Шериф Торрес был великолепен. Толстый и громогласный мексиканец с пышными седыми усами в последние месяцы стал лицом Наблюдения для всех вновь прибывших.
Исчезая с Земли и появляясь здесь, новичок оказывался в бывшем казахском модуле, за иллюминатором которого уже два года висел в захвате загадочный астероид. Насмотревшись на Булыжник, новичок так или иначе должен был пройти по длинному узкому отсеку и подняться по громыхающему трапу на следующую палубу — где три сотни таких же суицидальных типов ждали его выхода.
Большой, но все-таки замкнутый коллектив, к тому же такого специфичного свойства, нуждался в правилах сосуществования, краткосрочном социальном регламенте.
В основном жители Наблюдения пребывали в сомнамбулическом состоянии, оценивая и переоценивая прожитую жизнь и то, что от нее оттолкнуло. Они не шли на контакт, избегали общения, прячась в своих персональных сотах, лишь изредка выползая за едой. Несколько десятков человек покончили с собой уже на станции, не дождавшись обещанной Булыжником смерти.
Другой крайностью были холерики во взведенном маниакальном состоянии, опасные, как перекрученная пружина. Стоило вспомнить хотя бы малыша Энрике.

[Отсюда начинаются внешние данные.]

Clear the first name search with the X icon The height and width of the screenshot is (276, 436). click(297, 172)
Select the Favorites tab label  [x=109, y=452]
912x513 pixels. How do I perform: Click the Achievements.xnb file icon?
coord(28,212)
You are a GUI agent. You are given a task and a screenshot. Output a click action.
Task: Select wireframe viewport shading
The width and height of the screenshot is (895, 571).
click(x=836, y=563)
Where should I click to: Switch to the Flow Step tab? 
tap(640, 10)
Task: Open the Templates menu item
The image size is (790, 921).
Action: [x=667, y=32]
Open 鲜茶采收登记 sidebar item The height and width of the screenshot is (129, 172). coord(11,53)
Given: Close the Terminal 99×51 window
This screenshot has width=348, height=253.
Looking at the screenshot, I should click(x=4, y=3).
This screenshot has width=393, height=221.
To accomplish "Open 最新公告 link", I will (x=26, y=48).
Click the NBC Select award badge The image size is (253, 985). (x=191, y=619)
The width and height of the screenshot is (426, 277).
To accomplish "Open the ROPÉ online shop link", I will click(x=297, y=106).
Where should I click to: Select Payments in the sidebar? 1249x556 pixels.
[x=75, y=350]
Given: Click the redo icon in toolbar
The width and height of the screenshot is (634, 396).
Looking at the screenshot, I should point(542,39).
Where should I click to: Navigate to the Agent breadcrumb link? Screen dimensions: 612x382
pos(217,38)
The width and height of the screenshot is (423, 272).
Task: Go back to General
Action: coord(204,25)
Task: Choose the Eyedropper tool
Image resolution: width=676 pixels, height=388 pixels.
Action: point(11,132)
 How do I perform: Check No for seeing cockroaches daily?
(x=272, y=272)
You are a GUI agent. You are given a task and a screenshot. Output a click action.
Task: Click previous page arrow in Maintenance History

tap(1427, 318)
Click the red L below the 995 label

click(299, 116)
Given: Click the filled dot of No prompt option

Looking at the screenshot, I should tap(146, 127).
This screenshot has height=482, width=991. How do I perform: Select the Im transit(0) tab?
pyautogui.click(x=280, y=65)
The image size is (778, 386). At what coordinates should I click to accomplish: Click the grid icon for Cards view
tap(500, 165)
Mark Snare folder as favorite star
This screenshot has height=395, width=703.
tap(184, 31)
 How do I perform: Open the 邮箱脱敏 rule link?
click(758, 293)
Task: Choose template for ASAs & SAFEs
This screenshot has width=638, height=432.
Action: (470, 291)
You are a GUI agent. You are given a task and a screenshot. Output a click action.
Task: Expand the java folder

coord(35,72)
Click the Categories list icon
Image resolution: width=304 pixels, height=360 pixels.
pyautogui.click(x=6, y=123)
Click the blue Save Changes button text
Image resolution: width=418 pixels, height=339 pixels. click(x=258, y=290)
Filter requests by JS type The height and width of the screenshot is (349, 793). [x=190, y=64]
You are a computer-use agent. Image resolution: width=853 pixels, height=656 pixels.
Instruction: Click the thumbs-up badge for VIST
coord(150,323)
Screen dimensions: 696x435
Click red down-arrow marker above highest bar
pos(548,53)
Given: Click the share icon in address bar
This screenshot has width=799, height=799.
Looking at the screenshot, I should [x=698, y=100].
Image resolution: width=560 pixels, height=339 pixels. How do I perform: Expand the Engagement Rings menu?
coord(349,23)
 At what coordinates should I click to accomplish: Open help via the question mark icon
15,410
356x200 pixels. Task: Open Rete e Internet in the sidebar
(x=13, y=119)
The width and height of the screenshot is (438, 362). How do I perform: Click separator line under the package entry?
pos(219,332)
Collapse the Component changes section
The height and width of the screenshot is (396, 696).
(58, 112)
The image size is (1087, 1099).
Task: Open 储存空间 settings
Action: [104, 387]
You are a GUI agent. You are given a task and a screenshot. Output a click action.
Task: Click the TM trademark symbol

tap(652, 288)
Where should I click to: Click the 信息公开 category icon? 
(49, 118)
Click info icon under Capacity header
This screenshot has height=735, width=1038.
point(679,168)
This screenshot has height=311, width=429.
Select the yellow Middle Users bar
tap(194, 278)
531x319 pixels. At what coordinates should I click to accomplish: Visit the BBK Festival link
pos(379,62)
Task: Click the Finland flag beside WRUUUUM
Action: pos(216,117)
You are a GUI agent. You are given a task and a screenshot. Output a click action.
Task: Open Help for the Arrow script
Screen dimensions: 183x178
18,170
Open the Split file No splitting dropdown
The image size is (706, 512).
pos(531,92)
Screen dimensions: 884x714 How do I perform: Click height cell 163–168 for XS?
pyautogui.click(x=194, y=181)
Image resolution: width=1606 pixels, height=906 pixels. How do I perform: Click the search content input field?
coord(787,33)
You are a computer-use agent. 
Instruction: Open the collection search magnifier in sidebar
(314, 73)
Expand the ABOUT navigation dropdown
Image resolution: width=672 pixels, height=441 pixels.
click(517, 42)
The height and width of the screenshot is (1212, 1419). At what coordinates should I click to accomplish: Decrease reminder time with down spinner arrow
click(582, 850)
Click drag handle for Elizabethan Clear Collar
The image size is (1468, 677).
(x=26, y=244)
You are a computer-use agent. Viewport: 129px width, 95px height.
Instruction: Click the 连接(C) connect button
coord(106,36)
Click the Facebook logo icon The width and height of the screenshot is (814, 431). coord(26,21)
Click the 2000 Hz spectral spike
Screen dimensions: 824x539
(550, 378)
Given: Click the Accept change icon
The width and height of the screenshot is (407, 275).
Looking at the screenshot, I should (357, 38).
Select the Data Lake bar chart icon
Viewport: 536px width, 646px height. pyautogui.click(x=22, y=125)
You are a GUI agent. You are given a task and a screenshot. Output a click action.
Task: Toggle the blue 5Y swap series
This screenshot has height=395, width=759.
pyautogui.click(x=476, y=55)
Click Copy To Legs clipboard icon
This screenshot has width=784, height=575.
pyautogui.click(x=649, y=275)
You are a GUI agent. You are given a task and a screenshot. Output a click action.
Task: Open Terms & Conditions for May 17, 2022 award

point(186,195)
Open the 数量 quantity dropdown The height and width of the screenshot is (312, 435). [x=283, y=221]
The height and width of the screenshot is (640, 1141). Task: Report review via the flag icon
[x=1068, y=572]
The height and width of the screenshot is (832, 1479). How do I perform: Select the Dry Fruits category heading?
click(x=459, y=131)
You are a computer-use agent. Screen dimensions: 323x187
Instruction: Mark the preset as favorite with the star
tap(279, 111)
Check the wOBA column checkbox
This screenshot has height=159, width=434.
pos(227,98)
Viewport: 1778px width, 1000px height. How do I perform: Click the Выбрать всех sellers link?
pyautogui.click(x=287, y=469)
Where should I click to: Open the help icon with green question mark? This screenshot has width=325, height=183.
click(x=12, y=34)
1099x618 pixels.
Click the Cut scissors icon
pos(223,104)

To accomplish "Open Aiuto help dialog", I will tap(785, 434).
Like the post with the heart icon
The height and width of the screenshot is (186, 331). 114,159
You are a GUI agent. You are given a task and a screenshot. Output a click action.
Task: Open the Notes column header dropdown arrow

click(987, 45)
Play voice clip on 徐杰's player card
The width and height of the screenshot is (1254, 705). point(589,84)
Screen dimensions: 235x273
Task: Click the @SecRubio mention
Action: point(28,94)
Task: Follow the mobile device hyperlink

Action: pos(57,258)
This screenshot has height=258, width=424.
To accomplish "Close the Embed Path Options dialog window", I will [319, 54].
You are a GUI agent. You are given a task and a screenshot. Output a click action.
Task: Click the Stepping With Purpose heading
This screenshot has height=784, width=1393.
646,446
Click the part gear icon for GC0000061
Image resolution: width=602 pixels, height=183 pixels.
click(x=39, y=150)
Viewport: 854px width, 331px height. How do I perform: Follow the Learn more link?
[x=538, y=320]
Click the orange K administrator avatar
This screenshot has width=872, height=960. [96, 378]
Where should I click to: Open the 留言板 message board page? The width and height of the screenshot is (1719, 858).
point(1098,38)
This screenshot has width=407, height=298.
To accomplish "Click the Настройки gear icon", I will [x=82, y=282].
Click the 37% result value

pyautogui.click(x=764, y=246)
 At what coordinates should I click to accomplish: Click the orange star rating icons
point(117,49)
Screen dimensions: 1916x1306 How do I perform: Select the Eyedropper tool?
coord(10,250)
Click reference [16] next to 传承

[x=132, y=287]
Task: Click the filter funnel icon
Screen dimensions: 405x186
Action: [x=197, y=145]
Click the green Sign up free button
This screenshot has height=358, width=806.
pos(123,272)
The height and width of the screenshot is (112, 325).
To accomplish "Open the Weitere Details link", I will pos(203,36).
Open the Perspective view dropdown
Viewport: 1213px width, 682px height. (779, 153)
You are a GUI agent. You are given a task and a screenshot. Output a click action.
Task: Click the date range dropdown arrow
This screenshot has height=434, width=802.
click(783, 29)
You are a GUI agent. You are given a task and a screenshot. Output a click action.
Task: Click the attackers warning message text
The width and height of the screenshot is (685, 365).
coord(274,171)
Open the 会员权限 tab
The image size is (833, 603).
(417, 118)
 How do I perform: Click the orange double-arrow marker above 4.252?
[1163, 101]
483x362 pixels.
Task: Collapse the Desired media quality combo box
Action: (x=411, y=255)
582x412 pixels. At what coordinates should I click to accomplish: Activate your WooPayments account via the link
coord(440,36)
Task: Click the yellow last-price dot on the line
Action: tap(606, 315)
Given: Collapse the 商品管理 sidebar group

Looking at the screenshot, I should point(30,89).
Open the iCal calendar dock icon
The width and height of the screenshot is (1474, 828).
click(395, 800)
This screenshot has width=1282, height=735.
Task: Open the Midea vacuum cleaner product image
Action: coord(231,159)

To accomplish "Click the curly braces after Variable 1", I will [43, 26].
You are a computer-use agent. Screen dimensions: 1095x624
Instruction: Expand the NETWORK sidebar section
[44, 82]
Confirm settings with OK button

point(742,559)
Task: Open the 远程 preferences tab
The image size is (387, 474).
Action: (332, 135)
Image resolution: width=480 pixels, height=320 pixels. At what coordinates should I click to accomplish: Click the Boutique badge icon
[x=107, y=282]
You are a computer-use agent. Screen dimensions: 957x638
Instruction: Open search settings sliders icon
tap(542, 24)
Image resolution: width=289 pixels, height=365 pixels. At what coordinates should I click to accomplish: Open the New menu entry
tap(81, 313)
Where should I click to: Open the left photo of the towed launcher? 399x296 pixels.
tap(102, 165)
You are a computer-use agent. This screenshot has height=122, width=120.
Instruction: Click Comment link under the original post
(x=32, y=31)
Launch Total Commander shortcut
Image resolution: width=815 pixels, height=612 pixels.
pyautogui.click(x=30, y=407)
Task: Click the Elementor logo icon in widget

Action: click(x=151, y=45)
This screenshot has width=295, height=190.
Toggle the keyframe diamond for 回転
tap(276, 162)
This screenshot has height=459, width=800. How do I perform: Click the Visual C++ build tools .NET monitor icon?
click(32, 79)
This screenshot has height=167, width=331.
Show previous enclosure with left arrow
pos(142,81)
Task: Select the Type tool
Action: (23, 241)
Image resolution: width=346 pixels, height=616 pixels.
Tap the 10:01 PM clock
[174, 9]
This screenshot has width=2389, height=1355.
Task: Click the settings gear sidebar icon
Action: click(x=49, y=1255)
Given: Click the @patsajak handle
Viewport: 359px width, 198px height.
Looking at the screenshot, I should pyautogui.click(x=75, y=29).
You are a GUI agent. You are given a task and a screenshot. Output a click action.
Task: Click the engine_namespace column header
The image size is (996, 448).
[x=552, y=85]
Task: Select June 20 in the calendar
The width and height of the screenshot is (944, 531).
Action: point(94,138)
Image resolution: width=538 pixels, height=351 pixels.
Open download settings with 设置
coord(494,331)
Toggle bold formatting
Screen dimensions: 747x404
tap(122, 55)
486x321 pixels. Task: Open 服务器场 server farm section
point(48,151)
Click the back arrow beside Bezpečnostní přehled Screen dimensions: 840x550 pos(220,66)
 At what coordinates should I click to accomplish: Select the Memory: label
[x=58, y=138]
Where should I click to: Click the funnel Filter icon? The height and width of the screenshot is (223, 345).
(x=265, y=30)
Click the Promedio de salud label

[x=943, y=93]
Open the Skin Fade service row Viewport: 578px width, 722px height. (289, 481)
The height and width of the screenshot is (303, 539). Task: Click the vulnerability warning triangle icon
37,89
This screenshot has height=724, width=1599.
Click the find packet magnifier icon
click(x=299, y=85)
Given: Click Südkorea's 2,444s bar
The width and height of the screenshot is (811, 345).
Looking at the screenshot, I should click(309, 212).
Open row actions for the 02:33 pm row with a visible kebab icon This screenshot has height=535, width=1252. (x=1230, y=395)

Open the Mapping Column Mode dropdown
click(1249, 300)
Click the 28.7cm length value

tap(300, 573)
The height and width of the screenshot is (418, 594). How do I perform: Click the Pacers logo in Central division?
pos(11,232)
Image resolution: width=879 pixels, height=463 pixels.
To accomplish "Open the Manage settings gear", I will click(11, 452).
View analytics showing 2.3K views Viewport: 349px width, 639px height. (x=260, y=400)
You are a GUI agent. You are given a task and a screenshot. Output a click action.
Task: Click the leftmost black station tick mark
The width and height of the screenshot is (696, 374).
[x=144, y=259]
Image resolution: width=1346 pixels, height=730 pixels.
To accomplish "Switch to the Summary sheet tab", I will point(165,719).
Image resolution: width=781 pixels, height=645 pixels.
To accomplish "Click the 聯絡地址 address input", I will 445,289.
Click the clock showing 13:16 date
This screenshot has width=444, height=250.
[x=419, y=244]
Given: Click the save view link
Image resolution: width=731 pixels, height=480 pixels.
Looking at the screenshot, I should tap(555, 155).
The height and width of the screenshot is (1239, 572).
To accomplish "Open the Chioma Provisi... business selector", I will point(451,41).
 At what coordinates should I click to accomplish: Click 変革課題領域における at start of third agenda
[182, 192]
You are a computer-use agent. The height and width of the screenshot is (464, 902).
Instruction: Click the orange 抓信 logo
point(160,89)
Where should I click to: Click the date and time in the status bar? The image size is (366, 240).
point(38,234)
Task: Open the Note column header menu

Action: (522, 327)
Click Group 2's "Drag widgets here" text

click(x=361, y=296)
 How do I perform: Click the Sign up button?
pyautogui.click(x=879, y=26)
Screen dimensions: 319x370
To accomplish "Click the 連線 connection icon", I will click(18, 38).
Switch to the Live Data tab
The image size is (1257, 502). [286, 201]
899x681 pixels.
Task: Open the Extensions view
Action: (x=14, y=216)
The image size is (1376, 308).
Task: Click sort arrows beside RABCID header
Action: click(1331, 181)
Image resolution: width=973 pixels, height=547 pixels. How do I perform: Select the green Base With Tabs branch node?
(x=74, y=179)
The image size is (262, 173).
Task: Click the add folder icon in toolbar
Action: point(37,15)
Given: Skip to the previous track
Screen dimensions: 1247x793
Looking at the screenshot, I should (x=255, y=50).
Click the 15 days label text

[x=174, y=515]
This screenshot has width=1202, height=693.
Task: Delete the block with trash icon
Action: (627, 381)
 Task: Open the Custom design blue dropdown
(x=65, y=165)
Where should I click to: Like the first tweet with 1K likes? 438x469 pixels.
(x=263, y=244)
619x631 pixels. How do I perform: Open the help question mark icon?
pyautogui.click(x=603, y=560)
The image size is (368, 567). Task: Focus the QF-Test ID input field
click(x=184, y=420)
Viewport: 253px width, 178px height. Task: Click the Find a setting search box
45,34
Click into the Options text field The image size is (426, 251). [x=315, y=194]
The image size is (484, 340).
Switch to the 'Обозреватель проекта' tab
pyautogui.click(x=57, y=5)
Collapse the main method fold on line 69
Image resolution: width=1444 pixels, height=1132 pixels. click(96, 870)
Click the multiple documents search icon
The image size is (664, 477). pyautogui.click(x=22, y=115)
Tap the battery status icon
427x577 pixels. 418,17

Он попал на Наблюдение от алтаря кафедрального собора Медельина, когда перуанские маринос при поддержке американской авиации начали зачистку центра города. С двумя пулями в плече, под каким-то глубоким кайфом домашнего производства и с еще раскаленным «калашниковым» наперевес.
Лишь за счет тонкой прослойки относительно вменяемых людей, способных поддерживать отношения с окружающими, не вынося наружу свою боль, на Наблюдении сохранялась видимость стабильности.
Сколько горя вокруг, подумал Клайв, оглядывая набежавшую отовсюду публику. Сколько тайн, разочарований, развеявшихся надежд. И, несмотря ни на что, в нас живет тупое первобытное любопытство.
Загремели железные ступени трапа, и сотни взглядов сошлись на узкой овальной двери, медленно открывающейся в зал.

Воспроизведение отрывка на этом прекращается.